Look through the data below for the line with "[Instagram] (141, 2359)", and transcribe it exactly together with each line after it up to and including the line with "www.lguplus.com (602, 1110)". Give nothing else.
Start of Input data
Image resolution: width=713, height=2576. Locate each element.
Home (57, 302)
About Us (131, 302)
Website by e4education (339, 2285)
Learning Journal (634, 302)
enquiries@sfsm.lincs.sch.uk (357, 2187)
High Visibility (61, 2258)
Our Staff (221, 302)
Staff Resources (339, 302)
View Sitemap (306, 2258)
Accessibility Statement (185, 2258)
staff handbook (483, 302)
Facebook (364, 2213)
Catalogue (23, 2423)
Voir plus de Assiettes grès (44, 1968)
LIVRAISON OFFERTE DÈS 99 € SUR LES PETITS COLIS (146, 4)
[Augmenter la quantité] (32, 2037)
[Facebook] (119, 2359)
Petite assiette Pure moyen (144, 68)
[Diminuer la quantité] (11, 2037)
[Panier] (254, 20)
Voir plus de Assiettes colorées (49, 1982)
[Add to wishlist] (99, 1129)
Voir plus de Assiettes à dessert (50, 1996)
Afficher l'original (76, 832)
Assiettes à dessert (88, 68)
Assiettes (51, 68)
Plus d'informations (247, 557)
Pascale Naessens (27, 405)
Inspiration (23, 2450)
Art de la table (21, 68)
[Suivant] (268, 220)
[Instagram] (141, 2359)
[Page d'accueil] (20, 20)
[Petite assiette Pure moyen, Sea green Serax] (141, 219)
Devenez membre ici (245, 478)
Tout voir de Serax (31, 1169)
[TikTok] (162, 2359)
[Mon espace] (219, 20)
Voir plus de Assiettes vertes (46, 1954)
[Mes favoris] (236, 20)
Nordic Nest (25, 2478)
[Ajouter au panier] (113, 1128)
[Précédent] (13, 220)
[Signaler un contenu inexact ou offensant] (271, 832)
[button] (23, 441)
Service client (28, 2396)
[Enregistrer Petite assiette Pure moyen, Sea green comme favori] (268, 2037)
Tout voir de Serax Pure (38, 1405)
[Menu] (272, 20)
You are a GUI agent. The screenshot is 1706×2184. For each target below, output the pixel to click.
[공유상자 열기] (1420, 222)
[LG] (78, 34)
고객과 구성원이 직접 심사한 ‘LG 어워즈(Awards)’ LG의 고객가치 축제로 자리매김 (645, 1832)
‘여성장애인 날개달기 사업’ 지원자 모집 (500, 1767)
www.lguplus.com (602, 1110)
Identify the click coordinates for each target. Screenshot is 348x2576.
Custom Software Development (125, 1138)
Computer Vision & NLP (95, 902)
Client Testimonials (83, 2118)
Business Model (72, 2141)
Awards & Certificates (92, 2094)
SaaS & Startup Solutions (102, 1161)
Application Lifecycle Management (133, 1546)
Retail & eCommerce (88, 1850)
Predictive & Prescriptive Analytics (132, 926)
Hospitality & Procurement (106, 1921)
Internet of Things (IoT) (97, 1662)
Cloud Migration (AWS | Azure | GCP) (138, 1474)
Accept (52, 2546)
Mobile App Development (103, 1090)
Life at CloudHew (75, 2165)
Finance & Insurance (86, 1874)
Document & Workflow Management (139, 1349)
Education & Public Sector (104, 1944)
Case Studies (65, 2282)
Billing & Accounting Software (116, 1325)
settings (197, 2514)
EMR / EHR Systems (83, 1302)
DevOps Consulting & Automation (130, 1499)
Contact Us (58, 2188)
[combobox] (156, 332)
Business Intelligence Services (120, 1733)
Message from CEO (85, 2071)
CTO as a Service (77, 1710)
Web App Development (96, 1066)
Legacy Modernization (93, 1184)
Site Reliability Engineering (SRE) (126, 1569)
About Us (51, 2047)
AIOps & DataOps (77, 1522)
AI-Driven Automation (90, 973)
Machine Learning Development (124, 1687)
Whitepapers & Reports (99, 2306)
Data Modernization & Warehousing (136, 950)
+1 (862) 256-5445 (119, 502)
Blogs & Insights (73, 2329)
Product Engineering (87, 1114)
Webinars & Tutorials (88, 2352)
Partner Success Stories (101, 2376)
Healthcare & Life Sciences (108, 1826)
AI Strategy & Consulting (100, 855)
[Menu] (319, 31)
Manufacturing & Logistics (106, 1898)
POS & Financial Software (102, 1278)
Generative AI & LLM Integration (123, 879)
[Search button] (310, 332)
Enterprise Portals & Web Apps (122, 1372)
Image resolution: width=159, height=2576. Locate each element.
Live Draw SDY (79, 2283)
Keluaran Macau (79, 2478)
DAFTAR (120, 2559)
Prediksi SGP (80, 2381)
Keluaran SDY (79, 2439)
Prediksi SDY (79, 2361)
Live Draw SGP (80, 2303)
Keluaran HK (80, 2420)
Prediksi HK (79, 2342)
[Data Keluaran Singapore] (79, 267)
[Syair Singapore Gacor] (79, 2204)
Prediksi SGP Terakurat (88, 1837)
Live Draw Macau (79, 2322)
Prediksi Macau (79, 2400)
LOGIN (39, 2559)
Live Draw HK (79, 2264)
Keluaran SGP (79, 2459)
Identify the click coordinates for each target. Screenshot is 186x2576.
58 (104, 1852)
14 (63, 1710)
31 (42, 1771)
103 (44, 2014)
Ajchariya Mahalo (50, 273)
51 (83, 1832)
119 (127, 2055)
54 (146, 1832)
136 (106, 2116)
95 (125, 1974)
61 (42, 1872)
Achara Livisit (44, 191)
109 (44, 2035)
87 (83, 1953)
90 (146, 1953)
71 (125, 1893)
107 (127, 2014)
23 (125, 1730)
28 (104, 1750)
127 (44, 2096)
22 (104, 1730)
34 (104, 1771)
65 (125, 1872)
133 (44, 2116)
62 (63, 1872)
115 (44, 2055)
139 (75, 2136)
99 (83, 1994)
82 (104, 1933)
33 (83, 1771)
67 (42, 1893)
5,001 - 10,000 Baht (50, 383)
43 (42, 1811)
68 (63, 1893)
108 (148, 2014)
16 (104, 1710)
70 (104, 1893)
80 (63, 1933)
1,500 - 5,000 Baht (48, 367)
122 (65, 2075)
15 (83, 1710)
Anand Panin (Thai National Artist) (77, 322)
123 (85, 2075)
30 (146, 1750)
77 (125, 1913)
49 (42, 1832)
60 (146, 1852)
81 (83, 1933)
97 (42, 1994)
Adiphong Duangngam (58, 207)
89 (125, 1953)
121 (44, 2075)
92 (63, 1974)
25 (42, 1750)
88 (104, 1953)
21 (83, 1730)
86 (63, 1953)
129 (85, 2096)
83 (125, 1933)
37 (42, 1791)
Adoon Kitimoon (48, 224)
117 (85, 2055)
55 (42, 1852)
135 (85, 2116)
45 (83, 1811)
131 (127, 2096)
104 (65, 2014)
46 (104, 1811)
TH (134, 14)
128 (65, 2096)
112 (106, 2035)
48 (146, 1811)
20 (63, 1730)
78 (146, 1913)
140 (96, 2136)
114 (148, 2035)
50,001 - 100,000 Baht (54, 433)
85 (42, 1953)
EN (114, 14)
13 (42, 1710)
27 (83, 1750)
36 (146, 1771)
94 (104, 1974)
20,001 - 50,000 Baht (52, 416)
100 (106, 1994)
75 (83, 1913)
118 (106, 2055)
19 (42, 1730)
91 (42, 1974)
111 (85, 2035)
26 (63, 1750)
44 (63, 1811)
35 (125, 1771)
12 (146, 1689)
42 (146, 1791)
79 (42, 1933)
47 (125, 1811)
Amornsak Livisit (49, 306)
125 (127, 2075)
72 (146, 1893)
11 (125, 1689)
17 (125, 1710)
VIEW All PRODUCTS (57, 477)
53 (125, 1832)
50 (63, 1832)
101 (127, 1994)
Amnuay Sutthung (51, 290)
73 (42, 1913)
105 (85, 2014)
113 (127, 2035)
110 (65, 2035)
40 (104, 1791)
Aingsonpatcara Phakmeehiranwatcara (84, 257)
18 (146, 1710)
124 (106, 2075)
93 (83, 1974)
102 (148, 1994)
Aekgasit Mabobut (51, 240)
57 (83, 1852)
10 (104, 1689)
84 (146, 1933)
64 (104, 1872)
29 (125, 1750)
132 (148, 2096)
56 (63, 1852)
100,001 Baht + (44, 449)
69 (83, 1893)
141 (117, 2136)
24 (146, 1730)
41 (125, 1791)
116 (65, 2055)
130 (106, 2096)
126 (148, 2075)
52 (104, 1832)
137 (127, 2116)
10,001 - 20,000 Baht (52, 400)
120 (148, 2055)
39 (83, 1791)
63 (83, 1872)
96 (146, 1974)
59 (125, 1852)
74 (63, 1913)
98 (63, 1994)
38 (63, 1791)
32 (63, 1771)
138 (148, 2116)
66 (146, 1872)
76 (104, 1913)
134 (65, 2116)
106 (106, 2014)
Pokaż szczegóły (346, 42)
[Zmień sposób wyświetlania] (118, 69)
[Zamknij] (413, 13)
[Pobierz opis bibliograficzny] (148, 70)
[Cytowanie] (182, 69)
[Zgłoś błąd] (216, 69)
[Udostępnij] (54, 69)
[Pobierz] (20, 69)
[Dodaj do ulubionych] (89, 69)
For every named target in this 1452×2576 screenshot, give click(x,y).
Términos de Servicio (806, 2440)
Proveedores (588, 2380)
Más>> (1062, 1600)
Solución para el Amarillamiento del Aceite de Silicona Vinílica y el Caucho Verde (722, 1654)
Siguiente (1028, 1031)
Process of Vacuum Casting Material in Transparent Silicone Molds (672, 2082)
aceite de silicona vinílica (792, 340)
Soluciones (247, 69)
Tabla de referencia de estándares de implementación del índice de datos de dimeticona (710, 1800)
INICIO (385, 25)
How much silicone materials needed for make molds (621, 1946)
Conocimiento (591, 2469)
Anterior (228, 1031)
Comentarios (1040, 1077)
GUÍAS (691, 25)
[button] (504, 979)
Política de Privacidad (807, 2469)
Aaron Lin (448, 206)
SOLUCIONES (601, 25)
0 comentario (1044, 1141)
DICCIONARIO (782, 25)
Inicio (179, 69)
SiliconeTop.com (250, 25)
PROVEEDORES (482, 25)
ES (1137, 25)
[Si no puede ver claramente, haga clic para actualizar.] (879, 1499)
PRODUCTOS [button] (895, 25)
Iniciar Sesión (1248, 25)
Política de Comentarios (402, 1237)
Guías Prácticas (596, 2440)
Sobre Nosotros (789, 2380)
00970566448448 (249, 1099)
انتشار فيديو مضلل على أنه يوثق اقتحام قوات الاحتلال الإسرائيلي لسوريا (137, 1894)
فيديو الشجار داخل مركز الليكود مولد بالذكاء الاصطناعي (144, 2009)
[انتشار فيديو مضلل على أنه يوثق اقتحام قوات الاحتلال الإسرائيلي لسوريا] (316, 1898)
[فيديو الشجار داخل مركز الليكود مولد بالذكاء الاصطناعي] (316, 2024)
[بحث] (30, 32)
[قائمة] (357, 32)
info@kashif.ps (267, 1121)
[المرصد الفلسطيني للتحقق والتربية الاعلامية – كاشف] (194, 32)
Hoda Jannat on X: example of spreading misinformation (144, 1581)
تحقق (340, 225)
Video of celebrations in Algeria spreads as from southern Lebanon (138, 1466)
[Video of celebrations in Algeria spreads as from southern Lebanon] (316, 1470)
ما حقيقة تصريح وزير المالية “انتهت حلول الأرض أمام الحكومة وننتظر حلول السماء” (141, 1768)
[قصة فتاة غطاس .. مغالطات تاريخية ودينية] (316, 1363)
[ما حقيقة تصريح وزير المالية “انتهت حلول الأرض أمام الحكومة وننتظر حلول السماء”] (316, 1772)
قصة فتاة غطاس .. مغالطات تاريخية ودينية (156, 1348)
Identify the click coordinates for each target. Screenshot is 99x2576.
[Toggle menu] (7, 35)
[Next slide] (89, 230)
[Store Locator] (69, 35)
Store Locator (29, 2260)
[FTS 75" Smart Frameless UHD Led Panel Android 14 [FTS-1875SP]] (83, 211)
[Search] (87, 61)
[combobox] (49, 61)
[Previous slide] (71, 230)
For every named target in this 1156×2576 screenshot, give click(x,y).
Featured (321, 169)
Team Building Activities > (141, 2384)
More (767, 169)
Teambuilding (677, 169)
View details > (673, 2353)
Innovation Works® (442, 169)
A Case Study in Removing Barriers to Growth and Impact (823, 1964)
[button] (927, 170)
End of Input data
### [Your response]
[Instagram] (141, 2359)
[Page d'accueil] (20, 20)
[Petite assiette Pure moyen, Sea green Serax] (141, 219)
Devenez membre ici (245, 478)
Tout voir de Serax (31, 1169)
[TikTok] (162, 2359)
[Mon espace] (219, 20)
Voir plus de Assiettes vertes (46, 1954)
[Mes favoris] (236, 20)
Nordic Nest (25, 2478)
[Ajouter au panier] (113, 1128)
[Précédent] (13, 220)
[Signaler un contenu inexact ou offensant] (271, 832)
[button] (23, 441)
Service client (28, 2396)
[Enregistrer Petite assiette Pure moyen, Sea green comme favori] (268, 2037)
Tout voir de Serax Pure (38, 1405)
[Menu] (272, 20)
You are a GUI agent. The screenshot is 1706×2184. For each target below, output the pixel to click.
[공유상자 열기] (1420, 222)
[LG] (78, 34)
고객과 구성원이 직접 심사한 ‘LG 어워즈(Awards)’ LG의 고객가치 축제로 자리매김 (645, 1832)
‘여성장애인 날개달기 사업’ 지원자 모집 (500, 1767)
www.lguplus.com (602, 1110)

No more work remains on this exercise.